What good husbandry and economical self-denial in his pleasures?
What a stock of lively recollections? It is curious that Shakespeare
has ridiculed in Justice Shallow, who was 'in some authority under
the king', that disposition to unmeaning tautology which is the
regal infirmity of later times, and which, it may be supposed, he
acquired from talking to his cousin Silence, and receiving no
answers.
Falstaff. You have here a goodly dwelling, and a rich.
Shallow. Barren, barren, barren; beggars all, beggars all, Sir John:
marry, good air. Spread Davy, spread Davy. Well said, Davy.
Falstaff. This Davy serves you for good uses.
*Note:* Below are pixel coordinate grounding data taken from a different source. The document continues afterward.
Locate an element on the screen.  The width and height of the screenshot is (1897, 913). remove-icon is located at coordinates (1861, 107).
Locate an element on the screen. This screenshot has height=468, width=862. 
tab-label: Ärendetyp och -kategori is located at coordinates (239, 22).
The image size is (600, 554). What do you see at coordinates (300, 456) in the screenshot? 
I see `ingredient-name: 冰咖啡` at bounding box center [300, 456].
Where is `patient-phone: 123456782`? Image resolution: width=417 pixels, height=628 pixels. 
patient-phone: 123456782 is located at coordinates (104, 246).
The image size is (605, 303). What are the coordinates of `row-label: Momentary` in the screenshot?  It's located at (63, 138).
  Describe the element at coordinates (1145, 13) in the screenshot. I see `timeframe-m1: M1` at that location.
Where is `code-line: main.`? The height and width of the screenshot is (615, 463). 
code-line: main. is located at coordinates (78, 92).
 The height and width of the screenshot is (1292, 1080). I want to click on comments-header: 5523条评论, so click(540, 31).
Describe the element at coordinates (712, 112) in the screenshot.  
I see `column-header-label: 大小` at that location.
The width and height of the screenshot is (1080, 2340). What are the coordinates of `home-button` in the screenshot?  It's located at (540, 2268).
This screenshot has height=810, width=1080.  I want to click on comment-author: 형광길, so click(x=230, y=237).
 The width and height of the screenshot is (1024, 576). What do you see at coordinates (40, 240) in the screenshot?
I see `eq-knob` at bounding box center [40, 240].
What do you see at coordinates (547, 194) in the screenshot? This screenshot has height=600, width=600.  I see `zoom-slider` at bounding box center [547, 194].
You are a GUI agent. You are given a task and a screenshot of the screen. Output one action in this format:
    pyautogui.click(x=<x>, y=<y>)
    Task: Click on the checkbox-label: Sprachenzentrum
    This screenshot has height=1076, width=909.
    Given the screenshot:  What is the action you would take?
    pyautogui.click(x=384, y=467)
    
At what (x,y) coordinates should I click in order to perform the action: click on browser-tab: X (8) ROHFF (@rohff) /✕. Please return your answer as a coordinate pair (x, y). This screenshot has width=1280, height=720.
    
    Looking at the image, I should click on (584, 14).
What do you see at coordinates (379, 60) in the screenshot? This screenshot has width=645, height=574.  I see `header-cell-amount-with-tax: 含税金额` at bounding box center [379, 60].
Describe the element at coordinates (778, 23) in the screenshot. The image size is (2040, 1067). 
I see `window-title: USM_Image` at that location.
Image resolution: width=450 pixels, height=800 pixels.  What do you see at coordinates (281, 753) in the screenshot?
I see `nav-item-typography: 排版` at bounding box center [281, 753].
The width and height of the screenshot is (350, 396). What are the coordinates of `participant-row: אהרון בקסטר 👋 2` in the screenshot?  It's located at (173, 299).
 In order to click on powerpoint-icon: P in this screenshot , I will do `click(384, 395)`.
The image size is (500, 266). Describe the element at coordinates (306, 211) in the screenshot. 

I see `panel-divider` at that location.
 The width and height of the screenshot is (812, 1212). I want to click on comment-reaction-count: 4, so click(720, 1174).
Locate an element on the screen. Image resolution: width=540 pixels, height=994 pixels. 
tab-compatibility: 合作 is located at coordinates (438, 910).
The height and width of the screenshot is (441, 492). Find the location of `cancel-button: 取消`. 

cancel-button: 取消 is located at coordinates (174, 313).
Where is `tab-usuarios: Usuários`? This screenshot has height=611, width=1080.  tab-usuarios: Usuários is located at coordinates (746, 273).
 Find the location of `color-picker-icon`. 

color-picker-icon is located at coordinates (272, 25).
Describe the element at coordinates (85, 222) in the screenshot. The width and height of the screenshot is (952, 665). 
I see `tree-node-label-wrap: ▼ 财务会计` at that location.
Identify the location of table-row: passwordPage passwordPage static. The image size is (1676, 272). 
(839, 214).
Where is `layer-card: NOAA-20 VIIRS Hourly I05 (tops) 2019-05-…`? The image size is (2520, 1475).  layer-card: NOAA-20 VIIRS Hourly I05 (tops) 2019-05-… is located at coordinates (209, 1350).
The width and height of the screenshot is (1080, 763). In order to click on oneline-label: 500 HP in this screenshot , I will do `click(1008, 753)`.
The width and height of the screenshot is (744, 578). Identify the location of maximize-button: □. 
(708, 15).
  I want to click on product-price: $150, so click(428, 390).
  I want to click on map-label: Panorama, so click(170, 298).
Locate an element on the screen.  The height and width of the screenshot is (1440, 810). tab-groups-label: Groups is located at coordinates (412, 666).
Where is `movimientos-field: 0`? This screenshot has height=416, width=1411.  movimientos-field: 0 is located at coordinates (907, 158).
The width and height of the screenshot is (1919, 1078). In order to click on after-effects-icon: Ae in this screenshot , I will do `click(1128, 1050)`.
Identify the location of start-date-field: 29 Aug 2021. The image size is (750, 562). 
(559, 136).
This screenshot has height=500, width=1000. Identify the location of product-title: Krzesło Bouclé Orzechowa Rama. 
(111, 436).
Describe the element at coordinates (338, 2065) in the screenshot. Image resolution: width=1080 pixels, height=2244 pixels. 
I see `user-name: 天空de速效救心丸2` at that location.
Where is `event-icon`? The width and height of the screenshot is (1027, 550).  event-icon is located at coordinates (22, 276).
Shallow. A good varlet, a good varlet, a very good varlet. By the
mass, I have drank too much sack at supper. A good varlet. Now sit
down, now sit down. Come, cousin.
The true spirit of humanity, the thorough knowledge of the stuff we
are made of, the practical wisdom with the seeming fooleries in the
whole of the garden-scene at Shallow's country-seat, and just before
in the exquisite dialogue between him and Silence on the death of
old Double, have no parallel anywhere else. In one point of view,
they are laughable in the extreme; in another they are equally
affecting, if it is affecting to show what a little thing is human
life, what a poor forked creature man is!
The heroic and serious part of these two plays founded on the story
of Henry IV is not inferior to the comic and farcical.